What is Public Health Law?

What is the Role of Human Rights in Public Health?

How should society determine whether to intervene to protect the public’s health and safety when doing so will diminish a personal or economic interest? There is no sure way to know when interventions are necessary and appropriate, but here are some of the factors that need to be taken into consideration:

Step One: Demonstrate Risk. Risk is a complex idea that involves several dimensions. First, what is the nature of the risk? Risks arise from numerous sources including physical, chemical, organic, environmental, and behavioral. Second, what is the duration of the risk? Risks may be imminent, distant, acute or chronic.
Third, what is the probability that the risk will actually occur? Risks may be either highly likely or remote.
Finally, what is the severity of harm should the risk materialize? Harms can be catastrophic or relatively trivial if they do occur. They may affect individuals or populations, current or future generations, or people or the things that people value (e.g., plants, animals, or the environment).

Step Two: Demonstrate the Intervention’s Effectiveness. The intervention should be reasonable likely to reduce the risk. Public health is primarily about prevention so one important measure is whether the intervention is reasonably like to work. This is a “means-ends” inquiry, which seeks to understand if the public health intervention will lead to effective risk reduction.

Step Three: Assess the Economic Cost. The intervention should not only be capable of reducing the risk, but it should do so at a reasonable cost. Policy makers, therefore, should discover the costs to the regulatory agency and the subject of the regulation. Wherever possible, policy makers should prefer strategies that are least expensive and most effective. The reason is that government only has limited resources. If it spends money wastefully on an intervention, it will not have those resources available for another, potentially more effective, intervention. Thus, cost-ineffective measures have “lost opportunity” costs.
The criterion to prefer cost-effective measures does not mean that society must wait until there is unassailable scientific evidence before it can intervene. Some advocates have argued for the adoption of a “precautionary principle.” The precautionary principle is not consistently defined but it means that public health authorities may act to prevent future harms to people and the environment even in the absence of conclusive proof that the harm is real or that the intervention will be effective.
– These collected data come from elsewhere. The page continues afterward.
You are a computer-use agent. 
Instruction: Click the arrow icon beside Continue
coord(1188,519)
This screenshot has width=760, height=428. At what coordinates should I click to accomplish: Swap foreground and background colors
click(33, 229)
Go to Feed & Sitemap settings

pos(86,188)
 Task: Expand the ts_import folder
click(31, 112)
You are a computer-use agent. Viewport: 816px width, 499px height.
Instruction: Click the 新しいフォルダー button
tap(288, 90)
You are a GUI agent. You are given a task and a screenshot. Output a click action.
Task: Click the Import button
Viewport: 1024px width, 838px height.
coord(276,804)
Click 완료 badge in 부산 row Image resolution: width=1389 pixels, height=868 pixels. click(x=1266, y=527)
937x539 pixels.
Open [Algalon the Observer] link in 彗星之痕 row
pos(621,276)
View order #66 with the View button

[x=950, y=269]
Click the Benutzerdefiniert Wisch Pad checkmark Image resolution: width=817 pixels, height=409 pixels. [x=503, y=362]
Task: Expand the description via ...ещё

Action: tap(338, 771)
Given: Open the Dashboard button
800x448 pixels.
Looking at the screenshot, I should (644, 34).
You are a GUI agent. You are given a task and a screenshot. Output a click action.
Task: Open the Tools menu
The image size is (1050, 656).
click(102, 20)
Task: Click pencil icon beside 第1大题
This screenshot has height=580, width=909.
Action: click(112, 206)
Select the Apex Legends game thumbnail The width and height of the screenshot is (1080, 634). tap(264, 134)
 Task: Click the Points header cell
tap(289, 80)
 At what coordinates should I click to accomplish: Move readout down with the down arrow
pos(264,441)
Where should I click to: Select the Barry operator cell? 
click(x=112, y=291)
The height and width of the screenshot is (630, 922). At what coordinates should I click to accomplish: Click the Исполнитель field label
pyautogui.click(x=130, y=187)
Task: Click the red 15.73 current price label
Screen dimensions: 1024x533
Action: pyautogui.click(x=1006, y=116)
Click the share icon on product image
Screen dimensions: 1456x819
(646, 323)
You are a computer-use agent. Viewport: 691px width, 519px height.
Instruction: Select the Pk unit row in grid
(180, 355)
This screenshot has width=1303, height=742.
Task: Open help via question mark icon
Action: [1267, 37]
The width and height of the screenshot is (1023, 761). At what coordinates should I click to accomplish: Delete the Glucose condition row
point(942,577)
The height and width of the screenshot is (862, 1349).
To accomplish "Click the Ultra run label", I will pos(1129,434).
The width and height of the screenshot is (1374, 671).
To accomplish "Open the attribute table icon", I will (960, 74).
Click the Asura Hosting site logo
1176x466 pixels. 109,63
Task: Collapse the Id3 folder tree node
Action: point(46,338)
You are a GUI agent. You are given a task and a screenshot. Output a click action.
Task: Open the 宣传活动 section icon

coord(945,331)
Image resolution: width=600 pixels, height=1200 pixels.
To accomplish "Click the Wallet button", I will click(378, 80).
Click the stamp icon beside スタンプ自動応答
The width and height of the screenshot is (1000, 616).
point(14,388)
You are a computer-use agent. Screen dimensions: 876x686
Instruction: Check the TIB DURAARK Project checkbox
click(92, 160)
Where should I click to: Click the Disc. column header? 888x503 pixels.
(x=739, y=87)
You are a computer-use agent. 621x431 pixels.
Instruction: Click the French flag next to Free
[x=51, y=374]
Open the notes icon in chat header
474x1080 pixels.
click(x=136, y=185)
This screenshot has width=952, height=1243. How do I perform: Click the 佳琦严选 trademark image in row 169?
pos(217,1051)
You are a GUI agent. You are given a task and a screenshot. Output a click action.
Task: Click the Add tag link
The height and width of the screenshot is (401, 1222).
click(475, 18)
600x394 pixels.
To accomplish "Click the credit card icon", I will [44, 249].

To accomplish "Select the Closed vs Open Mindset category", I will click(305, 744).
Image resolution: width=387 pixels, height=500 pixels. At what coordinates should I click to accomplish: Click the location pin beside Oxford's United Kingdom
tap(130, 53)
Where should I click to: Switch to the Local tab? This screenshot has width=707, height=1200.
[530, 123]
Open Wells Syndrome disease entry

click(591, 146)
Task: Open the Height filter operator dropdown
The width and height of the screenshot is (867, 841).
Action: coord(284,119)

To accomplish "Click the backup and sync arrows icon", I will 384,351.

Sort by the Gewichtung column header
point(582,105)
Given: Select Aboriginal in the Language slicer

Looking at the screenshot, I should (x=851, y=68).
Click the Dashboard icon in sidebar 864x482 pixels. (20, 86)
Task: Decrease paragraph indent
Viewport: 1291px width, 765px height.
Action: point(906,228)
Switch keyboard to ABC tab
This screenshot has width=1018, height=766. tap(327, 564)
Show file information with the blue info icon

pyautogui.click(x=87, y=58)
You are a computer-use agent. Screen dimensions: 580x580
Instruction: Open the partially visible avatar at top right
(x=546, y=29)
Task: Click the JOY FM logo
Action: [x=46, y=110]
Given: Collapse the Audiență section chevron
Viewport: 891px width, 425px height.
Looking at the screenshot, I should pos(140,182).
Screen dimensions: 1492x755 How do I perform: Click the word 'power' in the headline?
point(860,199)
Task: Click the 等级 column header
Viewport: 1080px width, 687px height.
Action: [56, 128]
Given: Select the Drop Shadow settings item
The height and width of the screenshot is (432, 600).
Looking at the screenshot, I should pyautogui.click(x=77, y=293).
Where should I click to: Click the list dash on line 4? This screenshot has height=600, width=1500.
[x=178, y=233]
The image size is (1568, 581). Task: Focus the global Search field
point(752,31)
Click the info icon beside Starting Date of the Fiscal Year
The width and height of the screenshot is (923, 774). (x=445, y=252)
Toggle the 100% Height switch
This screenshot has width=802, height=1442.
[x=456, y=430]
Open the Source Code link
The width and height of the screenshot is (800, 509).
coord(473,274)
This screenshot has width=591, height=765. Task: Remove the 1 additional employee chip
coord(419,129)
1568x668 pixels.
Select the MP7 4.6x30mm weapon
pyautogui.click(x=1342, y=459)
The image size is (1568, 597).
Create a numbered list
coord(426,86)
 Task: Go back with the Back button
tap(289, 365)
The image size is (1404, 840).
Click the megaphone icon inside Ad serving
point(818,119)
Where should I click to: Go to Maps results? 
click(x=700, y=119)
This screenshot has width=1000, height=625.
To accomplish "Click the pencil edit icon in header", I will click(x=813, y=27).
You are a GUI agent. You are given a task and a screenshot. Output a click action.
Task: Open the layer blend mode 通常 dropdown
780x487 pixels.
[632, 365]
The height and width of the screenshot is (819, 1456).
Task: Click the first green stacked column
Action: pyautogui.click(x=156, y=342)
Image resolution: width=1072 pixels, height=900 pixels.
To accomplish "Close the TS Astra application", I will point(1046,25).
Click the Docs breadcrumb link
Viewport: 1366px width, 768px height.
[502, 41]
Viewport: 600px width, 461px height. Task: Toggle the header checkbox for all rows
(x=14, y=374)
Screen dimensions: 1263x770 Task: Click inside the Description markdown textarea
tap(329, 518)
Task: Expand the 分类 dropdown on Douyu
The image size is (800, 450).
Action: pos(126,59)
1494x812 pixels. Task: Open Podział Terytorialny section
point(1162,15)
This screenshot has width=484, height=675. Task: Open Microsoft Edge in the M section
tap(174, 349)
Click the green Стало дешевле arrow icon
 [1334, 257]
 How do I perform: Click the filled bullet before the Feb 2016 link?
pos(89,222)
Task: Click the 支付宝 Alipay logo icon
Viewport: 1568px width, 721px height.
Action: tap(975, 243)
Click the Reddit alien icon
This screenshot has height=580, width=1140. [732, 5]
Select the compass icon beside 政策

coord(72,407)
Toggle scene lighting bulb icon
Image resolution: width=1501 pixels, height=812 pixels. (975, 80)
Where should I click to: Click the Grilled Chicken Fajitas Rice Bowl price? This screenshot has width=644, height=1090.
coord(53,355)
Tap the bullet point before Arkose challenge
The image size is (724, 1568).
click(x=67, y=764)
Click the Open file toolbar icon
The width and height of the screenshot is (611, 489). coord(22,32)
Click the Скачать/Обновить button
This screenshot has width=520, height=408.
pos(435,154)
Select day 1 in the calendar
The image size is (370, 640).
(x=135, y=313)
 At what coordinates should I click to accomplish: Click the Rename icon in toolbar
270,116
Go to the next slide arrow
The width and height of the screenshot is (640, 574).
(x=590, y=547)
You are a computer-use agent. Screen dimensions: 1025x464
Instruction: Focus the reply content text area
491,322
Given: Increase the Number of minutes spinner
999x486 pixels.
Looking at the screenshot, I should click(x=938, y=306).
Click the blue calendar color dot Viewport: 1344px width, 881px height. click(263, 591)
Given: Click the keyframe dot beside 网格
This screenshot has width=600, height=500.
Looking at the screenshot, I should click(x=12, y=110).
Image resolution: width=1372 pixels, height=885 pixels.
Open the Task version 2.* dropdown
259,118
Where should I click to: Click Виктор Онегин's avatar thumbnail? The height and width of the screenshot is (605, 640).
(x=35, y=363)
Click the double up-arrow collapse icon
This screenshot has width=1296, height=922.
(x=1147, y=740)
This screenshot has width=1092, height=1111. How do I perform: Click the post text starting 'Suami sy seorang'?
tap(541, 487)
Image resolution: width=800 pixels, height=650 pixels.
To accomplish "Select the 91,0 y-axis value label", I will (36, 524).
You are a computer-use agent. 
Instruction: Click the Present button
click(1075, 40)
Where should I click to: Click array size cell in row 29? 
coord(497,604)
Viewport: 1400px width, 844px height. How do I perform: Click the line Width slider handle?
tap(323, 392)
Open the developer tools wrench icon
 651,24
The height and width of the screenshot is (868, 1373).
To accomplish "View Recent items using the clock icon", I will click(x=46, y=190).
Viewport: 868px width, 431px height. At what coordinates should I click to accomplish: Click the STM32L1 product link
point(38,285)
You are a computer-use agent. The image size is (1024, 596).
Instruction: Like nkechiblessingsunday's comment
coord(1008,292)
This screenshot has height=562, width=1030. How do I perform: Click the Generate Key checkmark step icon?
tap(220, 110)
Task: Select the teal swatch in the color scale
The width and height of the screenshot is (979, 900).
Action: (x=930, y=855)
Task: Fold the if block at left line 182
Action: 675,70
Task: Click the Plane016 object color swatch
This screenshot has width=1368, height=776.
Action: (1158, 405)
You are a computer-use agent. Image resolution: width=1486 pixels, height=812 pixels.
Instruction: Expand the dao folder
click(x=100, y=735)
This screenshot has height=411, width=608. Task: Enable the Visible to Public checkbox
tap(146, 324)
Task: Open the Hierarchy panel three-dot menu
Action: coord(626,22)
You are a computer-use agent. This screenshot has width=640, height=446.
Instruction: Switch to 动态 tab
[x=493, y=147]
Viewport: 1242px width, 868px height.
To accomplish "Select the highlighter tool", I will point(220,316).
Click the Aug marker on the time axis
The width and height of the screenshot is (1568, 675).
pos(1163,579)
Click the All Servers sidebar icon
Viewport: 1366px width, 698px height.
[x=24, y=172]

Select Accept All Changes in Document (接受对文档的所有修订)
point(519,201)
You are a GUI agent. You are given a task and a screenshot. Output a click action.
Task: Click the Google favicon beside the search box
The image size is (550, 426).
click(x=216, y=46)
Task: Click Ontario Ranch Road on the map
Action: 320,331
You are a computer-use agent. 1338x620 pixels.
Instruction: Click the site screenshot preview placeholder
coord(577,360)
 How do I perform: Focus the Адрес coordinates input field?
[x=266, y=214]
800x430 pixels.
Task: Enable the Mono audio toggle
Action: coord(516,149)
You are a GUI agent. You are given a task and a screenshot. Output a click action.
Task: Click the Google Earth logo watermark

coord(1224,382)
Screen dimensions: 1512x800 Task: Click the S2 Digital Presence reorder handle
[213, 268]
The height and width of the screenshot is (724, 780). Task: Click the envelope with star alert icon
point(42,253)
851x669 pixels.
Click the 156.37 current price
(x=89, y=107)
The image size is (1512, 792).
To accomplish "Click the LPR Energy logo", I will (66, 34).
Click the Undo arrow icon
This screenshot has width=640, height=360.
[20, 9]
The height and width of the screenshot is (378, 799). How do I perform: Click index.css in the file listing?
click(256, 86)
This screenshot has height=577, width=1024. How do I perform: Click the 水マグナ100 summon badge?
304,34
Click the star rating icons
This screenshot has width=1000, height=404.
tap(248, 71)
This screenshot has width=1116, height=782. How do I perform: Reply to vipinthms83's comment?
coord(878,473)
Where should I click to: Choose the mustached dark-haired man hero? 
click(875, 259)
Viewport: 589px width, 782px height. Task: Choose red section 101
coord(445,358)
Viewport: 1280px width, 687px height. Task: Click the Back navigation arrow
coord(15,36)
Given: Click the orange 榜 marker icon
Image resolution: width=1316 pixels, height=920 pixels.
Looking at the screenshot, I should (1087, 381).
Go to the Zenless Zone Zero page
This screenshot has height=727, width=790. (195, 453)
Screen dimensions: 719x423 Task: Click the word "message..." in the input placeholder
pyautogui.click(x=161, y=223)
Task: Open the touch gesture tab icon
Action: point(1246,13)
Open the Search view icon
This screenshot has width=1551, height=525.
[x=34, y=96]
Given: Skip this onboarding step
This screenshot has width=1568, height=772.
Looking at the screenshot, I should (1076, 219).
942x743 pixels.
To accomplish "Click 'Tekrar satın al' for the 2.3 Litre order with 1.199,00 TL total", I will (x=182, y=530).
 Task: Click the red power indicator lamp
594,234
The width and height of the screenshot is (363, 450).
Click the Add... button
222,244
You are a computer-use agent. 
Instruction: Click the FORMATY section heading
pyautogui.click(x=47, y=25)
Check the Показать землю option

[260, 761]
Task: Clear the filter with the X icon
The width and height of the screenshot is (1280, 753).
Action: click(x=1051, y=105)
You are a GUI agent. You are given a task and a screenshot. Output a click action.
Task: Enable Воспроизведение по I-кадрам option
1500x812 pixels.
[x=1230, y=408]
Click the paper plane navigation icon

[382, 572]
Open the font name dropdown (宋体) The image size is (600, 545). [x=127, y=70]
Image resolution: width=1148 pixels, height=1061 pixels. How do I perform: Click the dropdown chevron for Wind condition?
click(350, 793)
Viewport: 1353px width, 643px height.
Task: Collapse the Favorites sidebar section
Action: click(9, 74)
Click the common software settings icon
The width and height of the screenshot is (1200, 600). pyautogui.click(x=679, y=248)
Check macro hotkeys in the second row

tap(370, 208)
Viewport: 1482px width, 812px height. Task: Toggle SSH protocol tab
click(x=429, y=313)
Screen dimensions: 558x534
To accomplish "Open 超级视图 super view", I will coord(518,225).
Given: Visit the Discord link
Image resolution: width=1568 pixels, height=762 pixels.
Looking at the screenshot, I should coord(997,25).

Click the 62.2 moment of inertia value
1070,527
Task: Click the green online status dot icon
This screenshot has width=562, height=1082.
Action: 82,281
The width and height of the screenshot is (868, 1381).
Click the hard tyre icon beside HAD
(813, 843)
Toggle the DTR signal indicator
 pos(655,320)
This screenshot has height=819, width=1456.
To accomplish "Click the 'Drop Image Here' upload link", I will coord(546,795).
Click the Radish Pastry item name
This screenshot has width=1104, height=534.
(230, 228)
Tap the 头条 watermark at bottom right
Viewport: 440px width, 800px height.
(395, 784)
Step Four: Assess the Burdens on Human Rights. Sometimes even cost-effective policies should not be undertaken if they disproportionately burden human rights. Policy makers, therefore, should think about the invasiveness of the intervention, the frequency and scope of the infringement, and the duration of the infringement. Human rights do not always trump public health, but they certainly need to be weighed carefully.

Step Five: Assess the Fairness of the Intervention. Policies should be formed and implemented in just ways. Thus, there should be a fair distribution of benefits and burdens. Ethicists examine fairness in a variety of different ways, but they often focus on need and risk. Benefits or public health services should often be distributed based on need. That is, those who have the greatest need should have some claim to the benefit or service. On the other hand, regulatory burdens should often be distributed on the basis of risks posed. That is, those who pose the greatest risks to the public or the environment should bear the costs and burdens of regulation. There are certainly other ways to evaluate the just allocation of benefits and burdens (e.g., principles of the most efficient distribution), but need and risk are two likely criteria.
In summary, a public health intervention can be evaluated using several criteria: (i) the nature, probability, and severity of the risk; (ii) the likelihood that it will be effective in meeting its objectives; (iii) the economic costs entailed, including opportunity costs; (iv) the burdens on human rights, and (v) the fairness, including a just allocation of benefits and burdens.

Conclusion

The field of public health is highly complex. What is the meaning of pivotally important abstract concepts that are common in public health: population, community, risk, harm, and benefit? How should society decide when it is necessary and appropriate to intervene to protect the public’s health? Are factors such as risk, effectiveness, cost, burdens, and fairness the best ways to evaluate public health interventions?

How does the population perspective differ from the individual perspective? To what extent should social justice be an animating value in public health? Scholars and practitioners use various forms of reasoning in analyzing these problems, notably ethics, law, and human rights. Each form of reasoning has its own benefits and disadvantages. While each form of reasoning is distinct, all the forms overlap in important ways. One thing is certainly clear, there are no “correct” answers in public health. However, careful examination of principles and values taken from each of these fields can clarify thinking and, ultimately, lead to more effective and just policies and practices in public health.